Esta terça-feira, dia 3 de janeiro, o Ministério da Saúde avançou que a antiga ministra da Saúde Ana Jorge vai coordenar um grupo de trabalho criado pelo Governo para decidir, até março, a localização e o perfil assistencial do futuro hospital do Oeste.

O grupo de trabalho visa “proceder a uma análise técnica com vista à decisão sobre a localização do futuro Hospital do Oeste e respetivo perfil funcional, bem como a calendarização, o modo de operacionalização e de financiamento da sua construção, desde a fase da preparação e lançamento de concurso até à edificação e equipamento do novo Hospital“.

De acordo com o Ministério da Saúde, a constituição do grupo de trabalho será publicada na próxima semana, num despacho que determina que o mesmo deverá apresentar uma proposta integrada até ao dia 31 de março, extinguindo-se após esta apresentação.

O despacho determina também que os elementos do grupo deverão “promover uma análise complementar e multidisciplinar da informação e dos dados existentes“, nomeadamente do estudo técnico solicitado pela OesteCim à Nova IMS – Nova Information Management School, cujos resultados foram apresentados a 21 de novembro de 2022.

O grupo pode ainda “proceder à consulta ou participação e audição de outras entidades, públicas e privadas, bem como de personalidades de reconhecido mérito, cujo contributo seja considerado relevante para a prossecução dos trabalhos“, pode ler-se no comunicado.

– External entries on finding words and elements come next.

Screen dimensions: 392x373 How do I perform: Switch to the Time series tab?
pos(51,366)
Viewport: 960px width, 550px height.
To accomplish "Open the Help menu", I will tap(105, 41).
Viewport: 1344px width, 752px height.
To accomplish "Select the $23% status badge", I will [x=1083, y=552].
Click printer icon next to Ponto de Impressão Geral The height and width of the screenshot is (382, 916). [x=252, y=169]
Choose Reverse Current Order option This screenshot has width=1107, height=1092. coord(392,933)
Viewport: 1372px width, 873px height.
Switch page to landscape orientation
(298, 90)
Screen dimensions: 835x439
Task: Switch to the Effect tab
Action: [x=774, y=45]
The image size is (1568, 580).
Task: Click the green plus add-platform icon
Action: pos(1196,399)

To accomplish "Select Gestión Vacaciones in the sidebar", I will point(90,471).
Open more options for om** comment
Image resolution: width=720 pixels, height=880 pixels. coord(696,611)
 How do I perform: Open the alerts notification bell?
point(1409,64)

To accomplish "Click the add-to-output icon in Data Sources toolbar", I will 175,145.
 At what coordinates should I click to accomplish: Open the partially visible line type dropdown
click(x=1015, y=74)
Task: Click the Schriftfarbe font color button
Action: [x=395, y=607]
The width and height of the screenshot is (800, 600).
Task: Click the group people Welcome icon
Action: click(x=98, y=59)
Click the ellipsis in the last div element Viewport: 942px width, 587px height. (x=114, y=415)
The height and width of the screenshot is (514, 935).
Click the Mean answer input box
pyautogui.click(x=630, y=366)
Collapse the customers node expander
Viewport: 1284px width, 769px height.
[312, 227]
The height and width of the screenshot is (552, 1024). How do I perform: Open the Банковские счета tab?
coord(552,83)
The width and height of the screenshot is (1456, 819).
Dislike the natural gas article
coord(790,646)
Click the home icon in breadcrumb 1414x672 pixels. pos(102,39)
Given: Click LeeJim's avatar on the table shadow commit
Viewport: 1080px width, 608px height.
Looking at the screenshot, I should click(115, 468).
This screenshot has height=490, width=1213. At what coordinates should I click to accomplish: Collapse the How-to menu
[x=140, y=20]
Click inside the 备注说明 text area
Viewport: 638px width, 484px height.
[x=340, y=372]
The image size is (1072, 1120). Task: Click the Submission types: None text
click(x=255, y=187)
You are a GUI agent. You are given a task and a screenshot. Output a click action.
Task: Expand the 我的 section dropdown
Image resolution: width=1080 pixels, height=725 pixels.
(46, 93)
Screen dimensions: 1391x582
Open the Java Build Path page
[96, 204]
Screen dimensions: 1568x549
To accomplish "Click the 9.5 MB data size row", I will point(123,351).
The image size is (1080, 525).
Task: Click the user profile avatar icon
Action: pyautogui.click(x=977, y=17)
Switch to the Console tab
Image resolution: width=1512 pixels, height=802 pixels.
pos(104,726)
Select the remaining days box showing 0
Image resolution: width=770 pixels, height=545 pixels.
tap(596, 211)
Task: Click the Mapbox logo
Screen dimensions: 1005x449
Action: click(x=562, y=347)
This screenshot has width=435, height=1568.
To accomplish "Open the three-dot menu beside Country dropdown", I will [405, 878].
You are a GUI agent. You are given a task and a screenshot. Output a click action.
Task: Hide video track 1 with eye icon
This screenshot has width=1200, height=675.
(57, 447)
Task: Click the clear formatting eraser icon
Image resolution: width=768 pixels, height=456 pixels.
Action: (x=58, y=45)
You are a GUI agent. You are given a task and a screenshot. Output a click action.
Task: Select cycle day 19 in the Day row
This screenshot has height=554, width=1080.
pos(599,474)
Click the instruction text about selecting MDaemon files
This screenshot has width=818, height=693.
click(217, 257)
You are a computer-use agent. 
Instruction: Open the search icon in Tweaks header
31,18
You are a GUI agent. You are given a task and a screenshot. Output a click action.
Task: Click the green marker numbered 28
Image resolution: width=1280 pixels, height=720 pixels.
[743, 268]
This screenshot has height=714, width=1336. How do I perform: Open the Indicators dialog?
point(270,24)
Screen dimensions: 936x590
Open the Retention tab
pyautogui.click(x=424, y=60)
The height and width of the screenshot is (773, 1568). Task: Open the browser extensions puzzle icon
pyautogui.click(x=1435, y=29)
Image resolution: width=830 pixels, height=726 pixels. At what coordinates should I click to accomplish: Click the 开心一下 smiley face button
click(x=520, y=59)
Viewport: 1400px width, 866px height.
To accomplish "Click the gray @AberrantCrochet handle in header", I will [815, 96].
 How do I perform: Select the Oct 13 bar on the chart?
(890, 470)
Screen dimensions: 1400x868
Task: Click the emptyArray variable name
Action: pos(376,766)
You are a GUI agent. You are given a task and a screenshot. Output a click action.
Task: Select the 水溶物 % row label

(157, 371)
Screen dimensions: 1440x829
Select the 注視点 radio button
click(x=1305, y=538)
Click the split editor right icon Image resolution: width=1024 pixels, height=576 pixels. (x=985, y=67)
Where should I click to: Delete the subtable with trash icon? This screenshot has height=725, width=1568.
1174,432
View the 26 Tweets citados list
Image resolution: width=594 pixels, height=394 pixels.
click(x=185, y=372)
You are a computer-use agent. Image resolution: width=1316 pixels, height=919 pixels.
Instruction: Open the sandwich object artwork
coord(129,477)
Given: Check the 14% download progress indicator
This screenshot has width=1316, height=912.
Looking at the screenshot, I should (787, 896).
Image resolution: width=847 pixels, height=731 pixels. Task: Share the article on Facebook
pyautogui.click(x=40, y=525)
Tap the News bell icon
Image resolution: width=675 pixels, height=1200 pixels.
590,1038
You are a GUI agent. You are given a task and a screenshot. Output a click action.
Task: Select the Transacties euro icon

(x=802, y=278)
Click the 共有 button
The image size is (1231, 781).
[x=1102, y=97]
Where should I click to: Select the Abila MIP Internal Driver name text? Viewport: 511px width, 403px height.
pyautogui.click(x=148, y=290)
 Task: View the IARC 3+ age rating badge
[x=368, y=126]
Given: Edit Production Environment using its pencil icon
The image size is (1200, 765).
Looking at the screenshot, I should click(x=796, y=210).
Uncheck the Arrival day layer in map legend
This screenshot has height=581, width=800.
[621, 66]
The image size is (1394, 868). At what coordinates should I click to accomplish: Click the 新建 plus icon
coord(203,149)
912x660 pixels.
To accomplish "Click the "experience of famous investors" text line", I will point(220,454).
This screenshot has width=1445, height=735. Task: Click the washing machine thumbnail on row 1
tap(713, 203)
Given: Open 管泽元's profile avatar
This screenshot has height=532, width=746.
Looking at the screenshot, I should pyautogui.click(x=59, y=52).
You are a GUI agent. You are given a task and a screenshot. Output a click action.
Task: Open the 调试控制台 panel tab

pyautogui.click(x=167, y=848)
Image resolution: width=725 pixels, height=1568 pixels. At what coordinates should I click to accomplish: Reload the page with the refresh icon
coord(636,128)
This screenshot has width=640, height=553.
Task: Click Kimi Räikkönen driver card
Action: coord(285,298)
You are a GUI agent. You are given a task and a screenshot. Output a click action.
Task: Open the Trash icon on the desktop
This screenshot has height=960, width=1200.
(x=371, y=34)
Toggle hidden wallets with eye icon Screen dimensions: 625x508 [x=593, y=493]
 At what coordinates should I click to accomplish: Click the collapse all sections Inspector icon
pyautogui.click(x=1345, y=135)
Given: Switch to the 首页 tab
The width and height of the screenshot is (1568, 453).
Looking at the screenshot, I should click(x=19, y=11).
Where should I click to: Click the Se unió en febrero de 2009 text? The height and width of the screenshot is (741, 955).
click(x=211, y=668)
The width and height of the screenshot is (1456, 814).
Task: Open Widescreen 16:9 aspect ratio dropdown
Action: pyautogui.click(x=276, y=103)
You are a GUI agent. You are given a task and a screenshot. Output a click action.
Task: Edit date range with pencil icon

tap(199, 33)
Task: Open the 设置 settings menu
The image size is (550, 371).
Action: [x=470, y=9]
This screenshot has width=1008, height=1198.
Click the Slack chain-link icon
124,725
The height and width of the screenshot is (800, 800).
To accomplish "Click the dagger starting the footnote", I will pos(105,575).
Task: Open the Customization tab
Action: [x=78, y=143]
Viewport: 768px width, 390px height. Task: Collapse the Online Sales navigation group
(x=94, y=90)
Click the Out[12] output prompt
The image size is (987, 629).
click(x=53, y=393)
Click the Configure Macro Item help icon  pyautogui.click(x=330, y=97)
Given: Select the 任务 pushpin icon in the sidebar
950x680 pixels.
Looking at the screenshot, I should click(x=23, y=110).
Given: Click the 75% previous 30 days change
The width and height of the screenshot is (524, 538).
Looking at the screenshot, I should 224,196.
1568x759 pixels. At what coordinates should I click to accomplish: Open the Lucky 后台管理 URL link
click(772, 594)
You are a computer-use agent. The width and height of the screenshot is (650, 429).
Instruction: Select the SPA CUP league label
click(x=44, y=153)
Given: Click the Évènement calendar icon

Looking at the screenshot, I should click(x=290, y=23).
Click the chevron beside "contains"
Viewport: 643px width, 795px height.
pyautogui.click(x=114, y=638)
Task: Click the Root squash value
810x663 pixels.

O novo hospital deverá substituir as atuais três unidades do CHO, os hospitais das Caldas da Rainha, Torres Vedras e Peniche, que têm como área de influência, além destes concelhos, os de Óbidos, Bombarral, Cadaval e Lourinhã e parte dos concelhos de Alcobaça (freguesias de Alfeizerão, Benedita e São Martinho do Porto) e de Mafra (com exceção das freguesias de Malveira, Milharado, Santo Estêvão das Galés e Venda do Pinheiro), num total de cerca de 300 mil habitantes.

Os desafios reconhecidos na resposta assistencial hospitalar à população, a dispersão de cuidados por três instituições hospitalares, a distância geográfica que separa as diferentes unidades, os limites de reconversão de parte das atuais instalações e a reduzida capacidade de atração e gestão de recursos humanos tornam evidente a necessidade de construção de uma nova infraestrutura hospitalar que permita oferecer à população do Oeste e visitantes qualidade e segurança assistencial adequadas às novas e crescentes necessidades em saúde“, reconheceu o Ministério da Saúde.

O futuro Hospital do Oeste”permitirá potenciar a modernização e utilização de recursos, garantindo igualmente uma resposta articulada entre diferentes valências, o que contribuirá de uma forma decisiva para a melhoria dos cuidados de saúde assegurados pelo Serviço Nacional de Saúde nesta região do país”, concluiu o comunicado do Ministério.